自己要搞深度学习,正好手上有本keras之父写的深度学习书,于是就从keras入手吧。看了一个电影的二分类问题,确实很简单,可以熟悉深度学习的流程。首先熟悉了结果keras的模块,如model,Sequential等,这和numpy有什么区别吗?没有啊
有了keras框架,预处理图片数据,构建网络都很快,就像搭乐高积木一样。但是我在做一个猫狗识别network时,准确率一直在50%,数据和参数和书上的差不多,但是人家是70%,这是为什么?如何提高准确率,这也是深度学习领域的一个重要问题,如何发现问题?数据预处理?网络结构,网络参数?可以观察的数据只有loss和acc,所以设计神经网络有时候还真是一个技术活,多多练习,掌握一些基本的经验。

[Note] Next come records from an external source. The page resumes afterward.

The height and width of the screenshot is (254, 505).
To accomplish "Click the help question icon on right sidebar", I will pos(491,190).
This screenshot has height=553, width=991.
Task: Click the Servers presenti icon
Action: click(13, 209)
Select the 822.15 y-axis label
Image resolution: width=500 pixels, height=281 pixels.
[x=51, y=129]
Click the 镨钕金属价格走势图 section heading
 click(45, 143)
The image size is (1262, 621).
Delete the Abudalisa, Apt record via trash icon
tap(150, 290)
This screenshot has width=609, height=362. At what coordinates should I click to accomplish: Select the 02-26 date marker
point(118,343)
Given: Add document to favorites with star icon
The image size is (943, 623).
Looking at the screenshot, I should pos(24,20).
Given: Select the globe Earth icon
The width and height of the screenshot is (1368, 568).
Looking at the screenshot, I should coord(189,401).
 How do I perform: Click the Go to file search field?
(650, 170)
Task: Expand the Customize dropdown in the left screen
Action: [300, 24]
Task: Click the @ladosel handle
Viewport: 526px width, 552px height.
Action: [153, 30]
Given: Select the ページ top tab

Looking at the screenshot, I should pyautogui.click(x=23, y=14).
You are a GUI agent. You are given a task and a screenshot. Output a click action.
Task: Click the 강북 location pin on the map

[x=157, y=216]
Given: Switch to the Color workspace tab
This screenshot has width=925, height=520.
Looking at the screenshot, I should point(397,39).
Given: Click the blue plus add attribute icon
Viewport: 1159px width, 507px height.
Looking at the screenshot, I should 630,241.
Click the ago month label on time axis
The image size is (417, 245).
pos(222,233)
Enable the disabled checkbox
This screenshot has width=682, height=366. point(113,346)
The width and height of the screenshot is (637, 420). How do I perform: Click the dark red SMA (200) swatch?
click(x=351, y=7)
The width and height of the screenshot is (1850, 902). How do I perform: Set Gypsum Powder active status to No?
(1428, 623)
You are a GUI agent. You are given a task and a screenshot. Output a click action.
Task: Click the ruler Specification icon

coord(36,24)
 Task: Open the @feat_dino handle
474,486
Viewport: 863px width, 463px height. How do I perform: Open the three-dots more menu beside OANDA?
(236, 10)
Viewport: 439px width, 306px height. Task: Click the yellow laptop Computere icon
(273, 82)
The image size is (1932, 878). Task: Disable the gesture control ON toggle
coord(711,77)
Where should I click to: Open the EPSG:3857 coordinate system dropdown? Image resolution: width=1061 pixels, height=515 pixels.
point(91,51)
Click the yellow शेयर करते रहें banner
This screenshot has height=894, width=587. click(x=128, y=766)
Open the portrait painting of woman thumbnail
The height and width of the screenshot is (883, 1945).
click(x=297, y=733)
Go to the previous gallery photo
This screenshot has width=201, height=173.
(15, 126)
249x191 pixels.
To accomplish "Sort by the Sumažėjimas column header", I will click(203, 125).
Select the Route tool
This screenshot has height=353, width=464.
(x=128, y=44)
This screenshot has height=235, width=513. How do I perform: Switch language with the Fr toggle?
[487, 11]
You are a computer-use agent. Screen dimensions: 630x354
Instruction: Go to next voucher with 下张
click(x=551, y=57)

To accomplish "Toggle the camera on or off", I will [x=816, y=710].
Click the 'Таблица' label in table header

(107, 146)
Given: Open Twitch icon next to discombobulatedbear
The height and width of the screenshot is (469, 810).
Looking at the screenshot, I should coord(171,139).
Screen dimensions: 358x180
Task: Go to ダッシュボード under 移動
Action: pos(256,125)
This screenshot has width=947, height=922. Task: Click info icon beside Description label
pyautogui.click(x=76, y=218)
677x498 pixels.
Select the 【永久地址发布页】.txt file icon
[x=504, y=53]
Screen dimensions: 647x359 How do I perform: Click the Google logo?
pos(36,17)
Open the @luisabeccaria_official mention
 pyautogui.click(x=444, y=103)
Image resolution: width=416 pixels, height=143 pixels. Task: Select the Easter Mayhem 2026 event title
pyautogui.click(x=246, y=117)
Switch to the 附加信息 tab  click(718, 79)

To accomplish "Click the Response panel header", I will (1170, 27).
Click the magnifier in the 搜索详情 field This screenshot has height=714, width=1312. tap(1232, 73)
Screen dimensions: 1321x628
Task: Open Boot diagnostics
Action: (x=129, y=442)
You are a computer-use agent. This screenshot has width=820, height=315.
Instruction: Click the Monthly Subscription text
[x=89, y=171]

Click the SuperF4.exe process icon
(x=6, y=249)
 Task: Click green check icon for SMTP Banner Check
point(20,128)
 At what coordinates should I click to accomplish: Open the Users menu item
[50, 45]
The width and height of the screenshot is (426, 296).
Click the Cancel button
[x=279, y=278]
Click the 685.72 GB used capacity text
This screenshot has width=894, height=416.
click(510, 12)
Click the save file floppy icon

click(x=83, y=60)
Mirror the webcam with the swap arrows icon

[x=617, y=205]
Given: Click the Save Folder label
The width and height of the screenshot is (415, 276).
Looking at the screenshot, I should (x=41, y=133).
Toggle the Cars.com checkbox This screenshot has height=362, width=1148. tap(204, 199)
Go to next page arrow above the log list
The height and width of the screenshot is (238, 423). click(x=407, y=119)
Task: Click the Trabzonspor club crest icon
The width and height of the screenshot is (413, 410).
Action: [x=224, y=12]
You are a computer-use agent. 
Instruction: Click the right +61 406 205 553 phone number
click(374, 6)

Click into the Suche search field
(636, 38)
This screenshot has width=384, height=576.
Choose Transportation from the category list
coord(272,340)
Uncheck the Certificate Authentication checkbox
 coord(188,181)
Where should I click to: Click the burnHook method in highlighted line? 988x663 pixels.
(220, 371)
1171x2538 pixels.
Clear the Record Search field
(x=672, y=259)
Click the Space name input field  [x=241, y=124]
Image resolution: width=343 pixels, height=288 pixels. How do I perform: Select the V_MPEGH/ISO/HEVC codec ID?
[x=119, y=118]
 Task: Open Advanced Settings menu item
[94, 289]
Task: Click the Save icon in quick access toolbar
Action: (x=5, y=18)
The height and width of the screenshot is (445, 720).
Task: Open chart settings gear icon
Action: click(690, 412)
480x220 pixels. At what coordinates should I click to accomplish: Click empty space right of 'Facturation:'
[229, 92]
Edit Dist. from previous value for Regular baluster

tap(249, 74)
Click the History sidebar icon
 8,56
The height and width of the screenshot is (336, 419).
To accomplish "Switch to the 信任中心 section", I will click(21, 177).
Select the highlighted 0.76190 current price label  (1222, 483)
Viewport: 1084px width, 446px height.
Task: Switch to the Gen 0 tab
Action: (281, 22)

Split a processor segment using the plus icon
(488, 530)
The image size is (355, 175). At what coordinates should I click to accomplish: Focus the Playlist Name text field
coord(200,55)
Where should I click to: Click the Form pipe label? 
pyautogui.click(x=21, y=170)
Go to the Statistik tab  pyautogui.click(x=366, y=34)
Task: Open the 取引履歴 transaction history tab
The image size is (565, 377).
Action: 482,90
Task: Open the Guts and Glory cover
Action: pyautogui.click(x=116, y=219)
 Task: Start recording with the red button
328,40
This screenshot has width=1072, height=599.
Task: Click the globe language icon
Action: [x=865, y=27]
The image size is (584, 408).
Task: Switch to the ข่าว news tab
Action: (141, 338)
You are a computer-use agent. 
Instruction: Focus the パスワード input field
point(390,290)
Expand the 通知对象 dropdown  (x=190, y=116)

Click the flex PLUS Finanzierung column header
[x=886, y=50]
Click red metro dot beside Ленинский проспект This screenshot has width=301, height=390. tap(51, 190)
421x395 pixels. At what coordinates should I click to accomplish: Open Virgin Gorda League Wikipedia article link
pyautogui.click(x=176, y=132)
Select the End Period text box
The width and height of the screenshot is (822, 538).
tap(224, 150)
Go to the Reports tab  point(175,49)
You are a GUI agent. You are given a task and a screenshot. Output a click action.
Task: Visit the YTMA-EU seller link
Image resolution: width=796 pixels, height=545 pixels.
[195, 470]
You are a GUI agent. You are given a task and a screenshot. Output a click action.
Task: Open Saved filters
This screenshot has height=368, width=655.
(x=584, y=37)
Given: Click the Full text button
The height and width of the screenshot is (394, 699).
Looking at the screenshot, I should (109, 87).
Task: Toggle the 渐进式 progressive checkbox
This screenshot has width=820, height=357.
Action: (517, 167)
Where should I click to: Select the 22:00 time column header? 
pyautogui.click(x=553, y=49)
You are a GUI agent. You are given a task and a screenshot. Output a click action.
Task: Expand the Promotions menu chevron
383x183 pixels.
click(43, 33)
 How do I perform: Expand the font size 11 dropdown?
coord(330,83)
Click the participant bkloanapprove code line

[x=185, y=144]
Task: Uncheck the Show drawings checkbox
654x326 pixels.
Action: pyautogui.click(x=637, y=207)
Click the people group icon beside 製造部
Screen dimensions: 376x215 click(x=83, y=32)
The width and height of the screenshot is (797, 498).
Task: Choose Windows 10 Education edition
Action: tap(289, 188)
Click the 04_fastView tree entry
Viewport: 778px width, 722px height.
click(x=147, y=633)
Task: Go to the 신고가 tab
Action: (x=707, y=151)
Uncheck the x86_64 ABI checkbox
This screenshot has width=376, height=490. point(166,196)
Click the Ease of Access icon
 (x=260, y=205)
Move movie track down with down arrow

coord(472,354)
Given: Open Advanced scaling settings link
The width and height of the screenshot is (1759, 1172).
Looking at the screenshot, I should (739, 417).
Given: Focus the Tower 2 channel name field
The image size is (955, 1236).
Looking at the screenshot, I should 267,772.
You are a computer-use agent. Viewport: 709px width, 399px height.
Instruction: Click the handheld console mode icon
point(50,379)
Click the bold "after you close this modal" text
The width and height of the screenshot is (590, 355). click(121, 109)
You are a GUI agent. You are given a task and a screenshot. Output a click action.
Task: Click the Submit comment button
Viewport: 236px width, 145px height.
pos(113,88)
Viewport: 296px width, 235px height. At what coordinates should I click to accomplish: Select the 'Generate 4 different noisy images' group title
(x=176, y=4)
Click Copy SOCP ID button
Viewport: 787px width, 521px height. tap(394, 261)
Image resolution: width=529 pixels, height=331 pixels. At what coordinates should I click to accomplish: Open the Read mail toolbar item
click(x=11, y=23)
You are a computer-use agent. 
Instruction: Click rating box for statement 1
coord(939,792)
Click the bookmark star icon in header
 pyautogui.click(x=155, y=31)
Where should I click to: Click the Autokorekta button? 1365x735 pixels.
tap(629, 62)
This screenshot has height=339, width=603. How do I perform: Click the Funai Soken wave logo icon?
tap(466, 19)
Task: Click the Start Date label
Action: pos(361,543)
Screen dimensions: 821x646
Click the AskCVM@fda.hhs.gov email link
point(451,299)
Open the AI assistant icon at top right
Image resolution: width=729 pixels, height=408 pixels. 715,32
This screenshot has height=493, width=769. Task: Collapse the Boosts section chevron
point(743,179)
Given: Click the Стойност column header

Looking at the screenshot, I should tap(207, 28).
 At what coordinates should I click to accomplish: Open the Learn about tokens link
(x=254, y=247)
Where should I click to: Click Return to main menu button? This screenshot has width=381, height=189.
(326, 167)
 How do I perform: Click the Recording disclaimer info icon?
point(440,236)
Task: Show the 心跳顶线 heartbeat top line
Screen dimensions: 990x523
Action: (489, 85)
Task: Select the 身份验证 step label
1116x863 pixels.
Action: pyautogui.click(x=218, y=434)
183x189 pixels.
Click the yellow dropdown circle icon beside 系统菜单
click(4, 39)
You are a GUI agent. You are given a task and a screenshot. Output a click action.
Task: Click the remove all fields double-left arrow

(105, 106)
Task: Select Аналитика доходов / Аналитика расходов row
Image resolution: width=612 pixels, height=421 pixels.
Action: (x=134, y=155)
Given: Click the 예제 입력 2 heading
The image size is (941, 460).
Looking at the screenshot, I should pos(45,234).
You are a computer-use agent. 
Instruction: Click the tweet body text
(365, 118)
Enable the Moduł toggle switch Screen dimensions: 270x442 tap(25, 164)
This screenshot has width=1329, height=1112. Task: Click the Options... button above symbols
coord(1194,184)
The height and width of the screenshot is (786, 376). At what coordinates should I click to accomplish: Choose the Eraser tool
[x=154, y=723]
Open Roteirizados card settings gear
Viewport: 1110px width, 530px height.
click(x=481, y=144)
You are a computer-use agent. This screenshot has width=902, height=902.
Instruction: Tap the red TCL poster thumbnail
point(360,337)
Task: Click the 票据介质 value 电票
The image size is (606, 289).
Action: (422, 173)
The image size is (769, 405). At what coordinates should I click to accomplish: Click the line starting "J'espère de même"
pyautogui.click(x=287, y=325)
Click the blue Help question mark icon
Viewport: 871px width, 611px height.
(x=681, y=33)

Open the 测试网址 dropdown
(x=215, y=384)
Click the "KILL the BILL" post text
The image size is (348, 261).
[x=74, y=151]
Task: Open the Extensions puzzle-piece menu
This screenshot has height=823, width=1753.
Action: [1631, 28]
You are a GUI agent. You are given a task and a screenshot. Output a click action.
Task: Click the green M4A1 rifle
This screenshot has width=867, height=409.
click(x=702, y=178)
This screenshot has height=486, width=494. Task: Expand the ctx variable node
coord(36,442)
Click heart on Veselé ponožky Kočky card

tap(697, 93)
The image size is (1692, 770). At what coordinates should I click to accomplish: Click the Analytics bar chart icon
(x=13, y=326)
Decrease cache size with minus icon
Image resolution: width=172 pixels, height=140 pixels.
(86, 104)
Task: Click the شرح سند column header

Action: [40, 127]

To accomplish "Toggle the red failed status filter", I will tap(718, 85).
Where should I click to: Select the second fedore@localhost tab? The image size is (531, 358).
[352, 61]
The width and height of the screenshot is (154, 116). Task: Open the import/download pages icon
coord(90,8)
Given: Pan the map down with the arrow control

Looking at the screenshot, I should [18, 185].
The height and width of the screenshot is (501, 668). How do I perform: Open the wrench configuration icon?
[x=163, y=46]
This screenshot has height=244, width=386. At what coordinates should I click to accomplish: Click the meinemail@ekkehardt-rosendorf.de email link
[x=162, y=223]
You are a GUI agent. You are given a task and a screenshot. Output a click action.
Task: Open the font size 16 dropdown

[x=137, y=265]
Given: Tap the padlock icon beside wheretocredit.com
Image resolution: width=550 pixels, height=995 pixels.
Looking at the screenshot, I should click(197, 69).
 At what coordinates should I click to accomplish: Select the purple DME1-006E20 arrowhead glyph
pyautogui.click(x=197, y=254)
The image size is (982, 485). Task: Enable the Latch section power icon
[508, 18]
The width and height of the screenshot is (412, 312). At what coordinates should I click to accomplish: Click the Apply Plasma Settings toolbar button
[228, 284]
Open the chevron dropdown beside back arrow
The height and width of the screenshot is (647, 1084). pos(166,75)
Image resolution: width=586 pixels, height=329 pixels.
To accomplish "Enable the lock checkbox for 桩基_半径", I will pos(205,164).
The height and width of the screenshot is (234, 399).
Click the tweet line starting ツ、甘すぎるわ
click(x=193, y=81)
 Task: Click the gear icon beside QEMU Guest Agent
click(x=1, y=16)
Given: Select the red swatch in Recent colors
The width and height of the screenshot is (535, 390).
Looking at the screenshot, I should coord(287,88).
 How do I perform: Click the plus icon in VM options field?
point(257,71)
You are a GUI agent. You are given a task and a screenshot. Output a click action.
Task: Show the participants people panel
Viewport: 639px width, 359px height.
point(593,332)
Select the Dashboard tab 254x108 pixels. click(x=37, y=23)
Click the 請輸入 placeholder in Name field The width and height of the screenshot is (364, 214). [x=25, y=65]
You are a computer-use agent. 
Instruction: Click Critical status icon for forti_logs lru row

为什么很随意的一个dnn网络或者cnn网络,mnist数据集的识别精度可以达到90%,而这样区别明显的二分类问题效果却很差?看了数据集标注,没什么问题。网络结构也正常,不知道应该在哪里改进?然后看了kaggle上的一些竞赛代码,发现自己训练的数据太少(或者说迭代次数太少),吧epoch和steps_per_epoch调整了一下,损失函数慢慢降低,但是任然很慢,之前的训练都不到10分钟,现在看得一上午时间。
在看到keras的高级深度学习实践的过程中,有一个Embeding层对象没有看懂,看了官网的api文档也没弄明白是什么意思。但是今天看了教科书的一些讲解,有点一知半解。现在想来它就是一个自然语言处理中,将文本转换为词向量的一个工具,如果你的重点是cnn,cv方面,懂到这个程度就行了,毕竟效率很重要,不能荒废了,做无用功,这就是一种学习能力的体现,不在无用的地方浪费自己的时间。
keras中一个好用的地方就是集成了已经训练好的网络,比如vgg16,可以看一下源码和相关论文。
神经网络原理:
1、神经网络最基本的原理也是函数拟合,所以lose function就显得非常重要了,我们训练的目的之一就是减小损失函数,常用的损失函数参考:https://www.cnblogs.com/hypnus-ly/p/8047214.html,比如entropy_cross,比较两个概率分布的差异,同时又使得反向传播时好计算。
2、神经网络训练都是以一个batch为训练单位,即一批一批的训练,那么反向传播时怎么计算导数呢?可以体会,这个batch轴对于w没有什么影响,对于b有一些影响。只不过反向传播时,loss function取均值。